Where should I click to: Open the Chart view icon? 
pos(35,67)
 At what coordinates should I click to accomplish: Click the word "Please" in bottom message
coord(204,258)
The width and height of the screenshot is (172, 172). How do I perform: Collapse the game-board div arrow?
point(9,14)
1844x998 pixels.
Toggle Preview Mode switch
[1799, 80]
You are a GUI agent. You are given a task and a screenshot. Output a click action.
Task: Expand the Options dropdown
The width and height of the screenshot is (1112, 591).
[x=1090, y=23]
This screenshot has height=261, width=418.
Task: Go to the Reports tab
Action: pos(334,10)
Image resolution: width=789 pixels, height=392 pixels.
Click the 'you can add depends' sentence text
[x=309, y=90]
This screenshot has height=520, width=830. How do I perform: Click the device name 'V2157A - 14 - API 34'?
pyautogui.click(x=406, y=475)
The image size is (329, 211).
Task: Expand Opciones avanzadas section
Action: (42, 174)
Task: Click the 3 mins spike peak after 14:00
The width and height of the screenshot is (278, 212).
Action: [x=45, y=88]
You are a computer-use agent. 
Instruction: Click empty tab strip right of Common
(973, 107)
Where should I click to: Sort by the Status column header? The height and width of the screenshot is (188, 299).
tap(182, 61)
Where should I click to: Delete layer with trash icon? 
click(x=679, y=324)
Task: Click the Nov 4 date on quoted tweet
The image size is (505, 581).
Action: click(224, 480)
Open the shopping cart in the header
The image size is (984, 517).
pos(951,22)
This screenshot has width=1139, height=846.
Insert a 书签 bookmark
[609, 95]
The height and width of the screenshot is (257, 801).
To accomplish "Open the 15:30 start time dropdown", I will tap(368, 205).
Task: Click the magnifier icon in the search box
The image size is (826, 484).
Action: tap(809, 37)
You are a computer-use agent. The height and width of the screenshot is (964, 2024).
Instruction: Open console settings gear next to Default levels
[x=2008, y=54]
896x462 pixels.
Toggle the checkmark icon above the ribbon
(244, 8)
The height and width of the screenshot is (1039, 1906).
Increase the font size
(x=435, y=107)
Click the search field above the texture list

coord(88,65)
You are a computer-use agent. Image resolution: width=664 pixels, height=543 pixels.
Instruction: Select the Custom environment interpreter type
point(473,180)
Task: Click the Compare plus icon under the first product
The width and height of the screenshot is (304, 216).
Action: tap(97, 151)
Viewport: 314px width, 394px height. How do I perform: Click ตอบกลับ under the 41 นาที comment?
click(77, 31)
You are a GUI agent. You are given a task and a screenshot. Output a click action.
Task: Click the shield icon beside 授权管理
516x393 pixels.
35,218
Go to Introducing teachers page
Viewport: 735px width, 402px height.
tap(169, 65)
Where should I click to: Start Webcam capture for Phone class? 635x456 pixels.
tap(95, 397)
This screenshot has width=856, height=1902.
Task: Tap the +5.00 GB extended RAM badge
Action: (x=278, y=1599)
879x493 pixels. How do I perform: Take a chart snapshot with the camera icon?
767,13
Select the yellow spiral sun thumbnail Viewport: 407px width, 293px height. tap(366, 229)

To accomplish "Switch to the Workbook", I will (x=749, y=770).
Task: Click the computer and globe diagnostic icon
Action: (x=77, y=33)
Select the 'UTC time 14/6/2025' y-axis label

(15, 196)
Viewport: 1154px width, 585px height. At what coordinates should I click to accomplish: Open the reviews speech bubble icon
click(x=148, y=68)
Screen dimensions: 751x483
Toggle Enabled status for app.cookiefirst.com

------------------------------

> [What the task requires]: Reproduce the data verbatim, from the line with "Where should I click to: Sort" up to and including the line with "coord(88,65)".

> [Response]:
Where should I click to: Sort by the Status column header? The height and width of the screenshot is (188, 299).
tap(182, 61)
Where should I click to: Delete layer with trash icon? 
click(x=679, y=324)
Task: Click the Nov 4 date on quoted tweet
The image size is (505, 581).
Action: click(224, 480)
Open the shopping cart in the header
The image size is (984, 517).
pos(951,22)
This screenshot has width=1139, height=846.
Insert a 书签 bookmark
[609, 95]
The height and width of the screenshot is (257, 801).
To accomplish "Open the 15:30 start time dropdown", I will tap(368, 205).
Task: Click the magnifier icon in the search box
The image size is (826, 484).
Action: tap(809, 37)
You are a computer-use agent. The height and width of the screenshot is (964, 2024).
Instruction: Open console settings gear next to Default levels
[x=2008, y=54]
896x462 pixels.
Toggle the checkmark icon above the ribbon
(244, 8)
The height and width of the screenshot is (1039, 1906).
Increase the font size
(x=435, y=107)
Click the search field above the texture list

coord(88,65)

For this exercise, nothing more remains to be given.